[Screenshot grounding data]
_ _ _ _ _ _ _
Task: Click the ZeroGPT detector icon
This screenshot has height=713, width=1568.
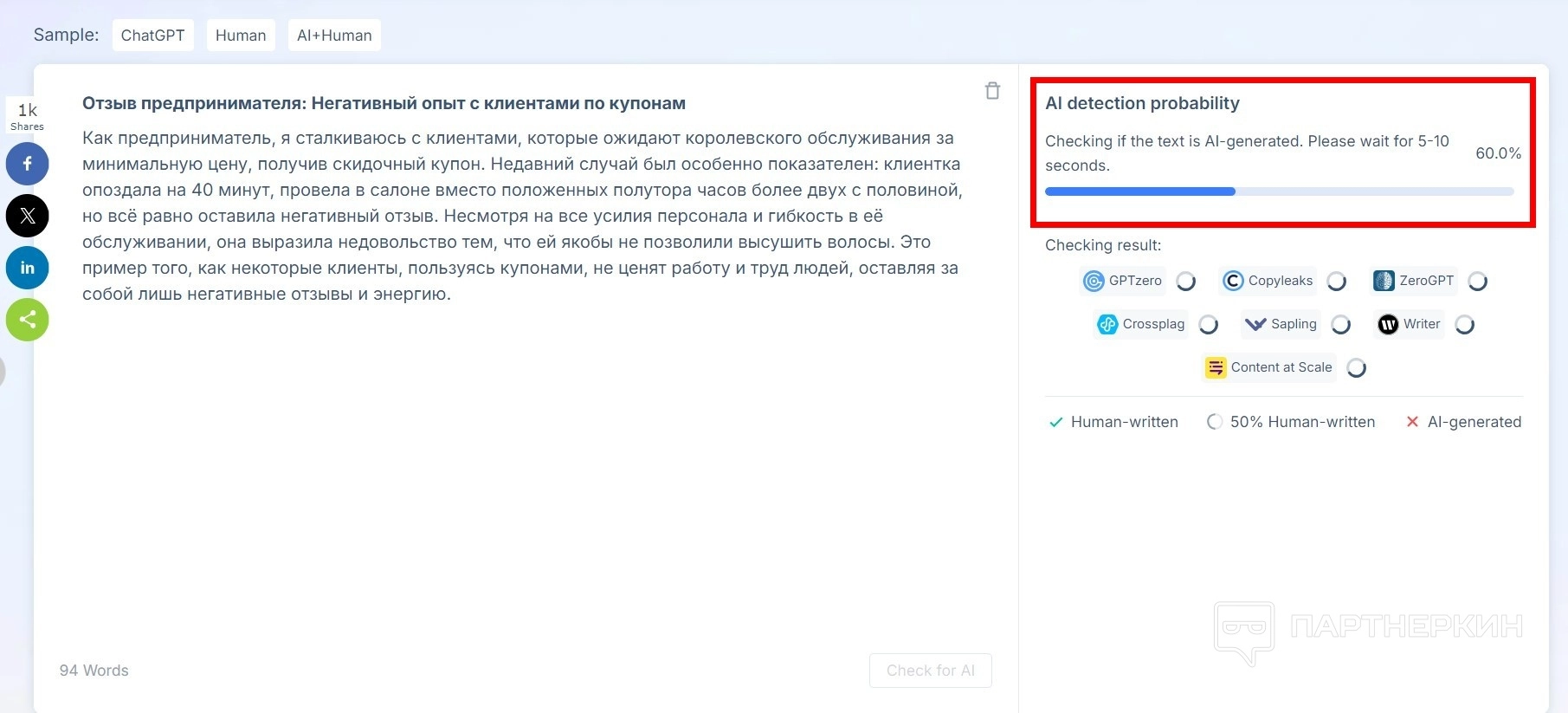Action: pyautogui.click(x=1384, y=281)
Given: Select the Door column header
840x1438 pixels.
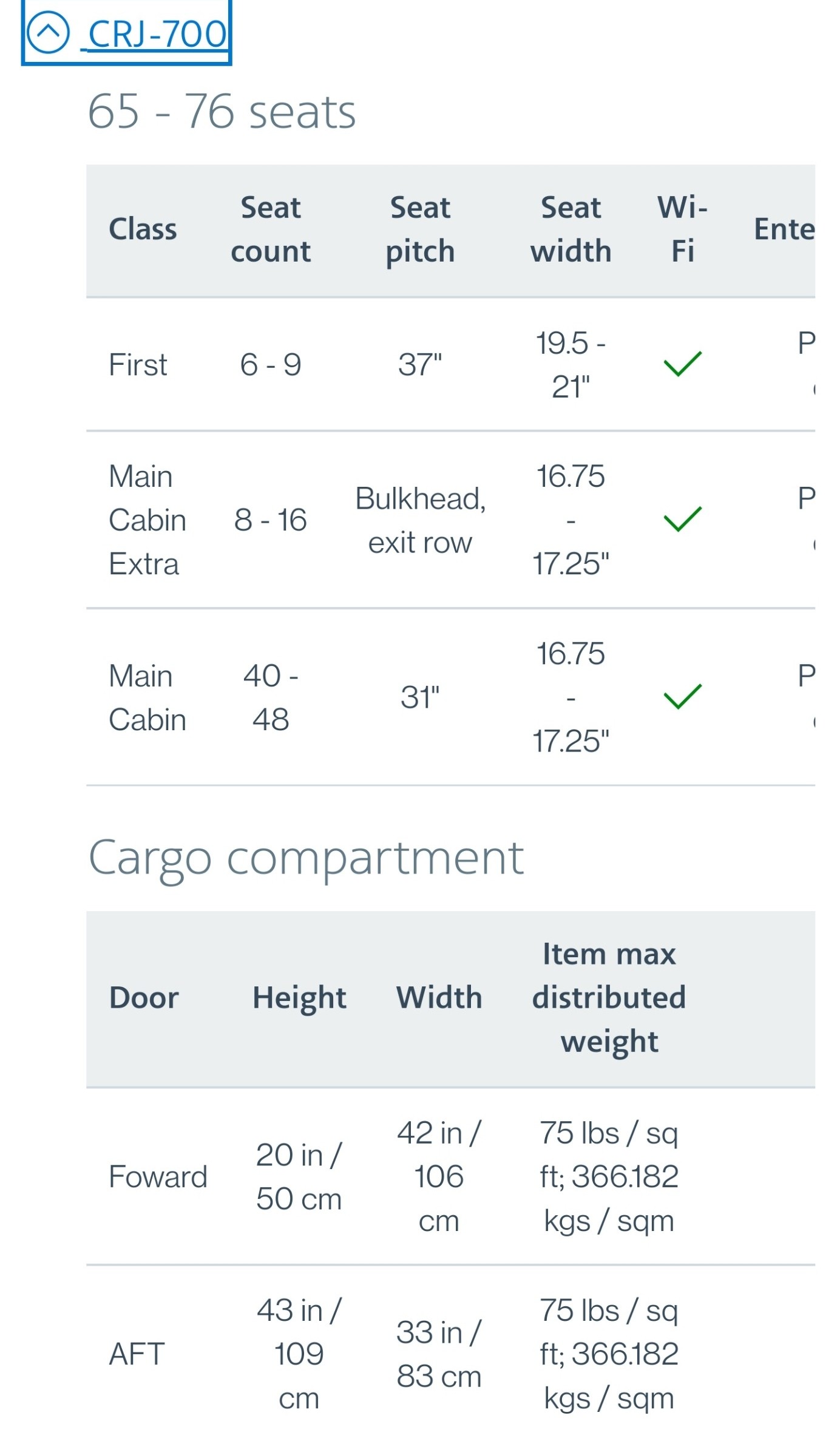Looking at the screenshot, I should [144, 998].
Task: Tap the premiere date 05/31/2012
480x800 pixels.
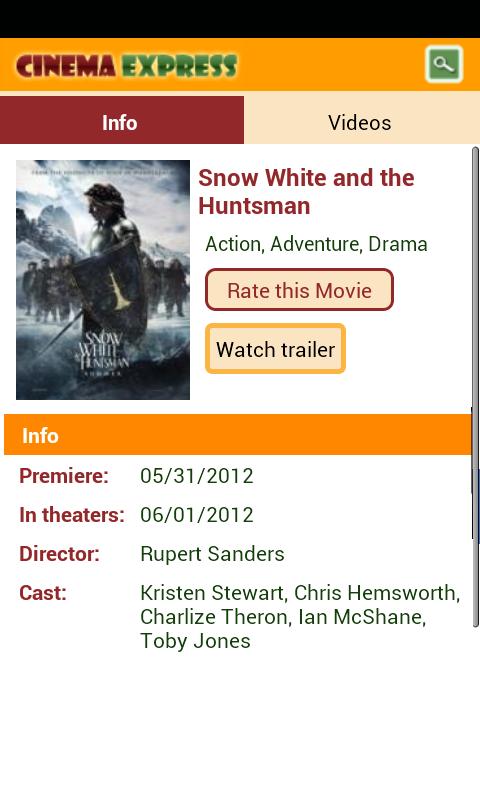Action: click(197, 476)
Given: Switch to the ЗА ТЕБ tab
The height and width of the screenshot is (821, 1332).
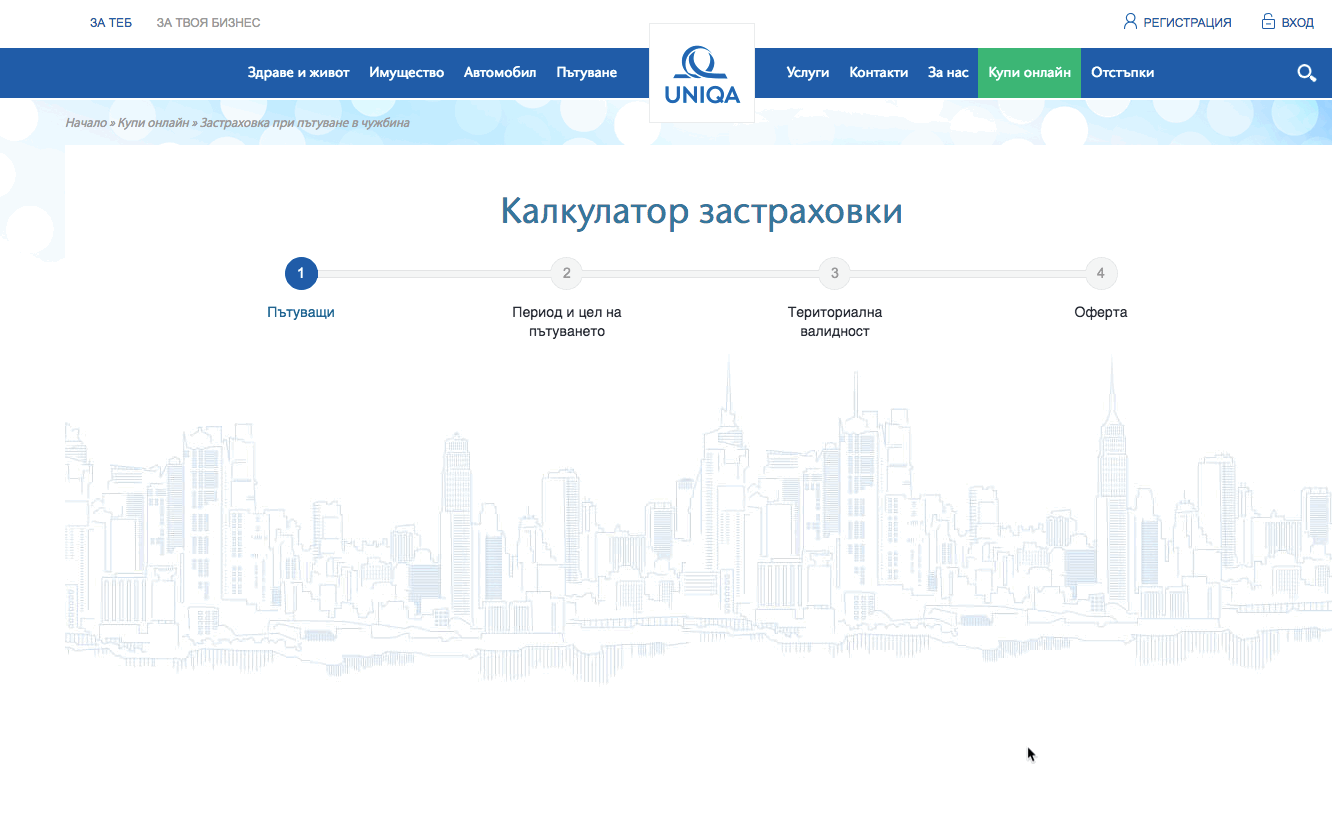Looking at the screenshot, I should click(x=110, y=21).
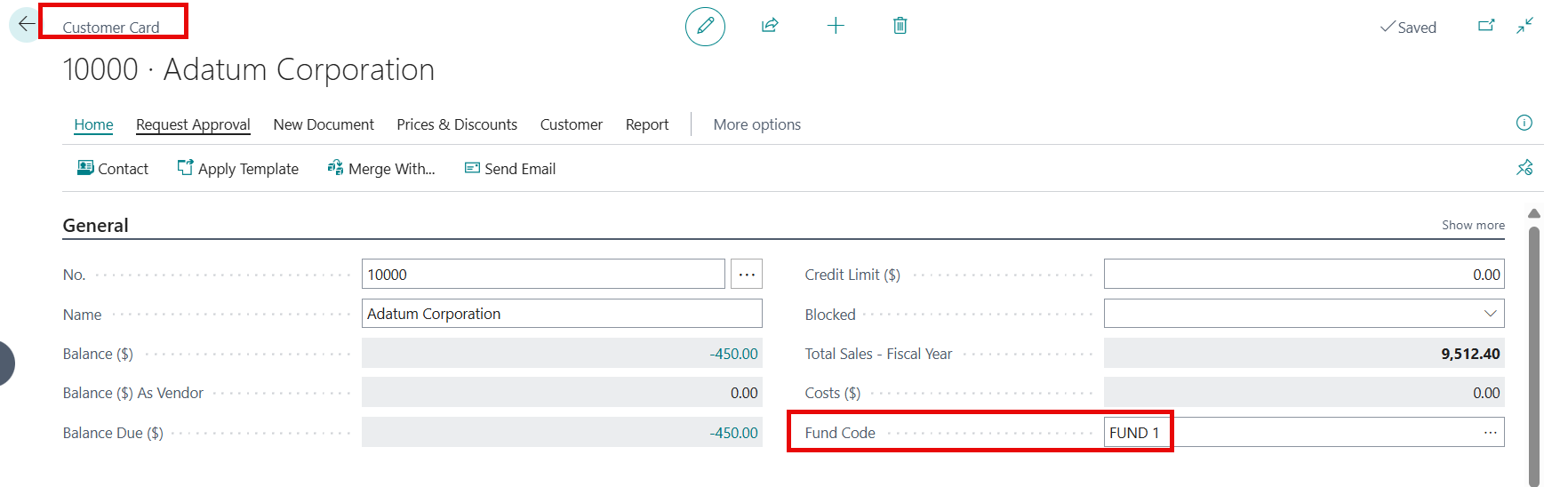Click the trash delete icon
1568x487 pixels.
tap(900, 26)
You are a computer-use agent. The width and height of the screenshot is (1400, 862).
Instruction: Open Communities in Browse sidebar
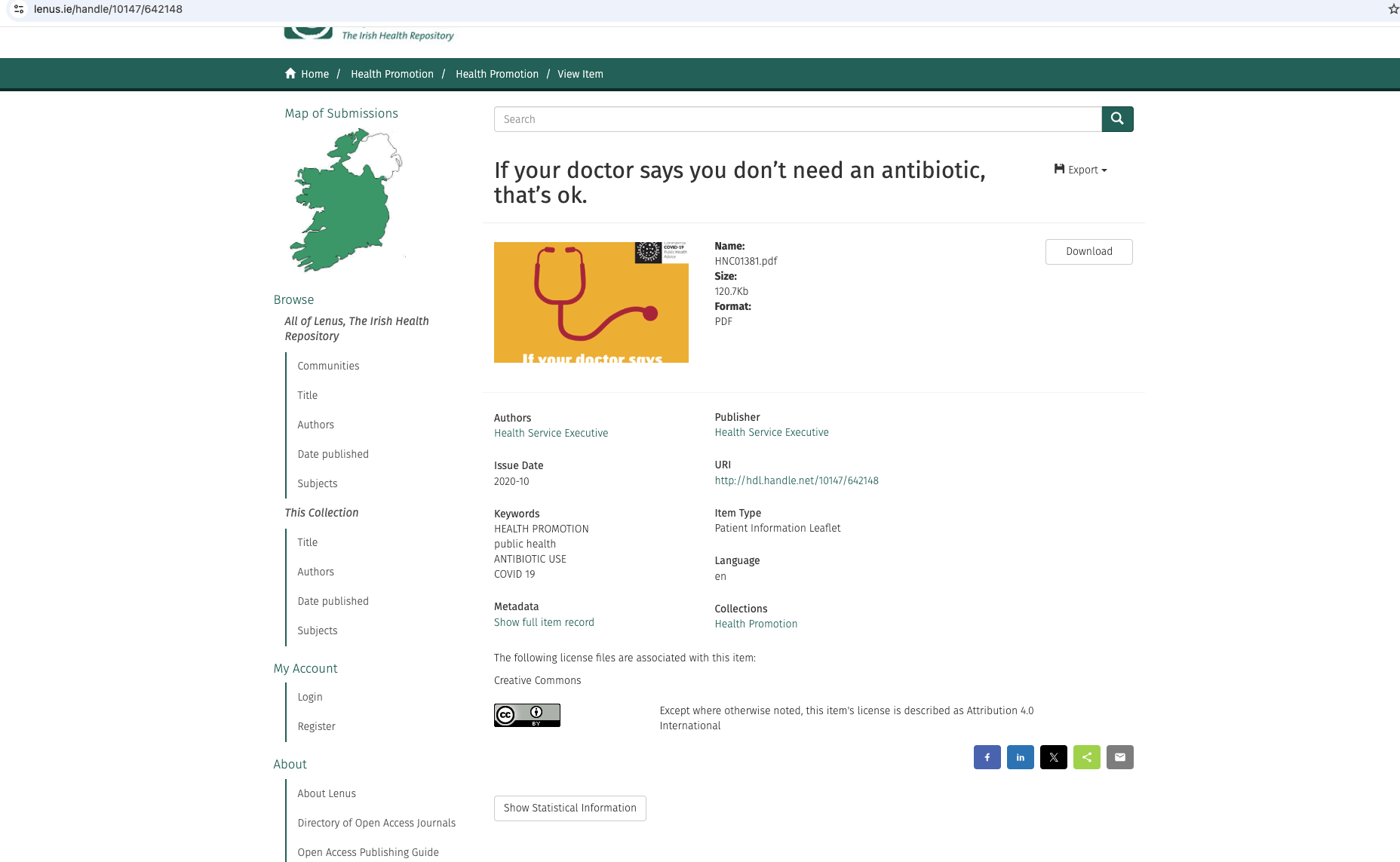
_ _ _ _ _ _ _
Among the lines above, the one with "Given: Select the Door column header" opens the part to repeat and the one with "Given: Switch to the ЗА ТЕБ tab" closes it; repeat only that part exactly, with no pictures.

Given: Select the Door column header
840x1438 pixels.
Looking at the screenshot, I should [144, 998].
Task: Tap the premiere date 05/31/2012
480x800 pixels.
Action: click(197, 476)
Given: Switch to the ЗА ТЕБ tab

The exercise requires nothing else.